→ **EXTRAIT SOURCE**
....

Monétisation des jours de RTT : Mode d’emploi pour les entreprises et les salariés

La réduction du temps de travail (RTT) fait partie intégrante de la gestion du temps de travail en France depuis plus de deux décennies. Mais la loi de finances rectificative du 16 août 2022 a profondément modifié le paysage, en ouvrant la possibilité pour les salariés de monétiser leurs jours de RTT non pris, et ce jusqu’à la fin de l’année 2025.

Cette réforme, pensée dans un contexte d’inflation et de tension sur le pouvoir d’achat, offre de nouveaux leviers de flexibilité aux entreprises et de revenus aux salariés. IG-Conseils vous propose un tour d’horizon exhaustif du dispositif, de ses conditions à ses avantages, en passant par ses limites pratiques et ses enjeux stratégiques.

Comprendre les RTT : Origines, fonctionnement et enjeux

Qu’est-ce que la RTT ?

La réduction du temps de travail (RTT) est un mécanisme mis en place pour compenser le temps de travail effectué au-delà des 35 heures hebdomadaires légales, sans pour autant rémunérer ces heures comme des heures supplémentaires. Concrètement, les salariés concernés bénéficient de journées ou demi-journées de repos supplémentaires, dont le nombre est fixé par accord collectif ou convention d’entreprise.

Les RTT s’adressent principalement :

  • Aux salariés dont le temps de travail effectif est compris entre 35 et 39 heures par semaine.

....

→ **ÉNONCÉ 1**
Recopiez fidèlement le passage de l'extrait sur les RTT situé entre « Monétisation des jours » et « de l’année 2025. », ces deux bornes comprises.
→ **ÉNONCÉ 2**
Répondez aux questions suivantes à partir de l'extrait sur les RTT.
(a) Quelle loi a ouvert aux salariés la possibilité de monétiser leurs jours de RTT non pris ?
(b) Au-delà de quelle durée hebdomadaire légale le temps de travail donne-t-il lieu à une compensation par la RTT ?
(c) Par quoi le nombre de journées ou demi-journées de repos est-il fixé ?

....

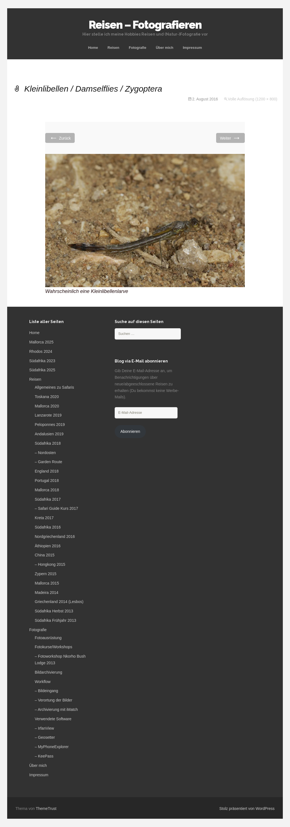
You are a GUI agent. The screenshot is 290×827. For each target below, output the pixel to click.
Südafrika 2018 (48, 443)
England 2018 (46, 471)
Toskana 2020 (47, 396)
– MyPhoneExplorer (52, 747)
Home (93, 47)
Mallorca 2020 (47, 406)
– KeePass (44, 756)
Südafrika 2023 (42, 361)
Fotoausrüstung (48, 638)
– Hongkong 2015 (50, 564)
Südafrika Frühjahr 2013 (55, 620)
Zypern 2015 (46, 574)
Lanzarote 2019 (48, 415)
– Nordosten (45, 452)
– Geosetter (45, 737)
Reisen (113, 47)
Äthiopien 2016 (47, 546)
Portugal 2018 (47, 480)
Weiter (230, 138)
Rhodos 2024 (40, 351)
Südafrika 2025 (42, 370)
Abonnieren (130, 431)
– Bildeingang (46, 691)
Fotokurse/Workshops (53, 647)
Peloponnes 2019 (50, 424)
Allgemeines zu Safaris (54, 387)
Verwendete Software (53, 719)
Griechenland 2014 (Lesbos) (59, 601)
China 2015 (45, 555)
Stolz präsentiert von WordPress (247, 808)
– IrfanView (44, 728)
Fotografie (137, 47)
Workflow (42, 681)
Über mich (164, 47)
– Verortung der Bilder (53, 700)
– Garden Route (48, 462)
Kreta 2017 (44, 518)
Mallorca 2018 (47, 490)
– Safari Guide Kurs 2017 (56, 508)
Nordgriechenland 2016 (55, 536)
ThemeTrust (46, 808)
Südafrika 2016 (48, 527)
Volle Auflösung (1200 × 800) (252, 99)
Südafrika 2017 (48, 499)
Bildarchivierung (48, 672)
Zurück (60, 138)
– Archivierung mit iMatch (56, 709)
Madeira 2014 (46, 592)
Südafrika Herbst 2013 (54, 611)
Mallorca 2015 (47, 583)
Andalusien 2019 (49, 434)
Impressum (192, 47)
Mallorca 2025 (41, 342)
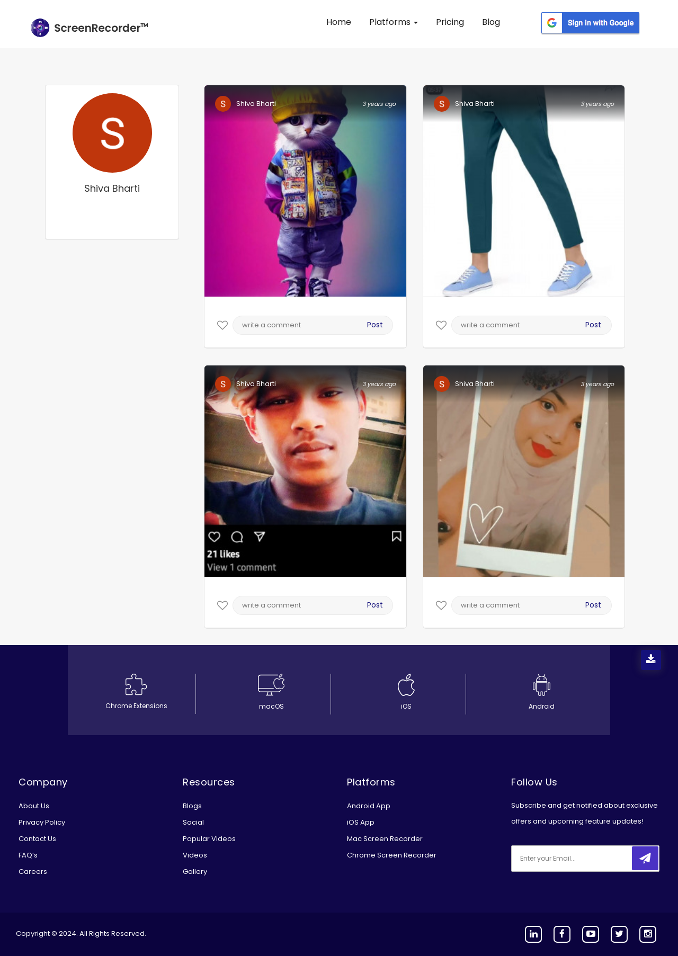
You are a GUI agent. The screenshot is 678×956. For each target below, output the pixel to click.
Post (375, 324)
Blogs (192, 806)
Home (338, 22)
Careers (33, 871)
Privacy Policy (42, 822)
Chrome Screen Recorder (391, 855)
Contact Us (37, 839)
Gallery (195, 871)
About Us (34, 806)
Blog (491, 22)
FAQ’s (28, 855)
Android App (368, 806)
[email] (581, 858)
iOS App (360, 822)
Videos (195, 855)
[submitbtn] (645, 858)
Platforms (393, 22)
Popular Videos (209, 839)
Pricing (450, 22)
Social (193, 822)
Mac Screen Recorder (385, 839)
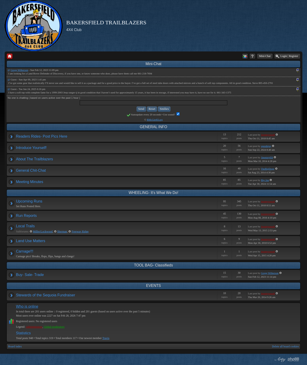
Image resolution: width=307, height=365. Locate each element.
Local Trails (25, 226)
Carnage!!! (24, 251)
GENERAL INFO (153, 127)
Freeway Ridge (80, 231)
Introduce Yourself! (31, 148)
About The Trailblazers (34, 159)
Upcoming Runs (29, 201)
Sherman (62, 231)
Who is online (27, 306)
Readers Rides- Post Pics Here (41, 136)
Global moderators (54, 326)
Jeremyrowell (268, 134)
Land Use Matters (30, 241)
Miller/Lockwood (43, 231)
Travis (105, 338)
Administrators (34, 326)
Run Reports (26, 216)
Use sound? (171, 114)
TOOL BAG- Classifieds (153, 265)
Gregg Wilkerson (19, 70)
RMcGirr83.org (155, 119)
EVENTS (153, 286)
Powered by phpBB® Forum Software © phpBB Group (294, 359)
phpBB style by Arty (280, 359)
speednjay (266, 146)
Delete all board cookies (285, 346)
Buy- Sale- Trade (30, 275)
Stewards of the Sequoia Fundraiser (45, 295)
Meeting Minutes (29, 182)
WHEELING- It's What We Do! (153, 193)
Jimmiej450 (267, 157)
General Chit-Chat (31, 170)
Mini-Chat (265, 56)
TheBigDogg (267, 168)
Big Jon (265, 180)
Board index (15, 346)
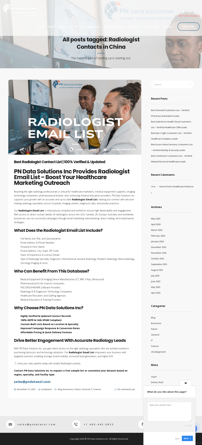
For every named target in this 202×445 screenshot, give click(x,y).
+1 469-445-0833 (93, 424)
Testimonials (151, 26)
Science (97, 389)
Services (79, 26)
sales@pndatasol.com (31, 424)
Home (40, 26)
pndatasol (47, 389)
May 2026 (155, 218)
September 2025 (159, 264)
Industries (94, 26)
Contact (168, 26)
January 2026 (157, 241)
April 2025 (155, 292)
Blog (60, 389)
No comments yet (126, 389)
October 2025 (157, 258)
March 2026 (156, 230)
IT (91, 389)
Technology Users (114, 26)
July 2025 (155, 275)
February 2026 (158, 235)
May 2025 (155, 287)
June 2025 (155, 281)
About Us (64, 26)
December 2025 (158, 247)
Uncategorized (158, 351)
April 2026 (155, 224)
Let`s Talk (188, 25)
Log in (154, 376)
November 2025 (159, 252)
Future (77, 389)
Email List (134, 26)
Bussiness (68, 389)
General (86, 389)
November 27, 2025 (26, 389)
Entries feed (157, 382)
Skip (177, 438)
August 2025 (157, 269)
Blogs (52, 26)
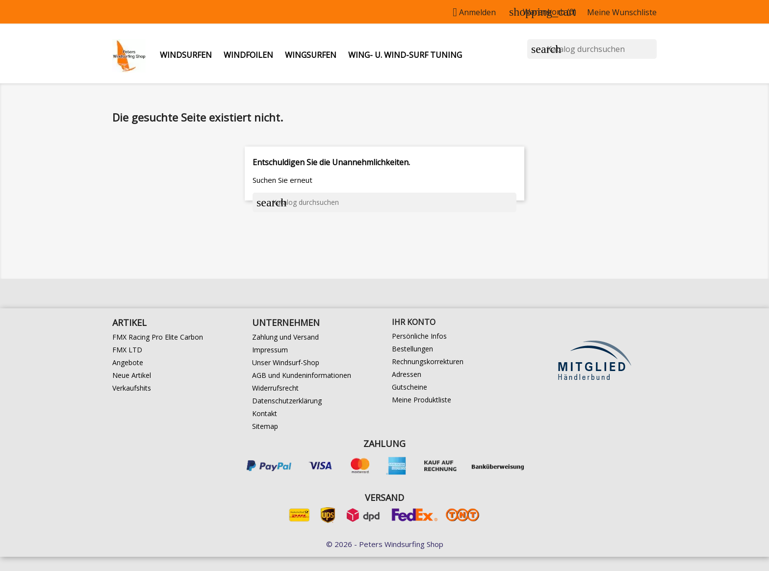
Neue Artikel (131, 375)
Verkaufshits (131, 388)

....

→ **RÉPONSE 1**
Monétisation des jours de RTT : Mode d’emploi pour les entreprises et les salariés

La réduction du temps de travail (RTT) fait partie intégrante de la gestion du temps de travail en France depuis plus de deux décennies. Mais la loi de finances rectificative du 16 août 2022 a profondément modifié le paysage, en ouvrant la possibilité pour les salariés de monétiser leurs jours de RTT non pris, et ce jusqu’à la fin de l’année 2025.

→ **RÉPONSE 2**
(a) La loi de finances rectificative du 16 août 2022.
(b) Au-delà des 35 heures hebdomadaires légales.
(c) Par accord collectif ou convention d'entreprise.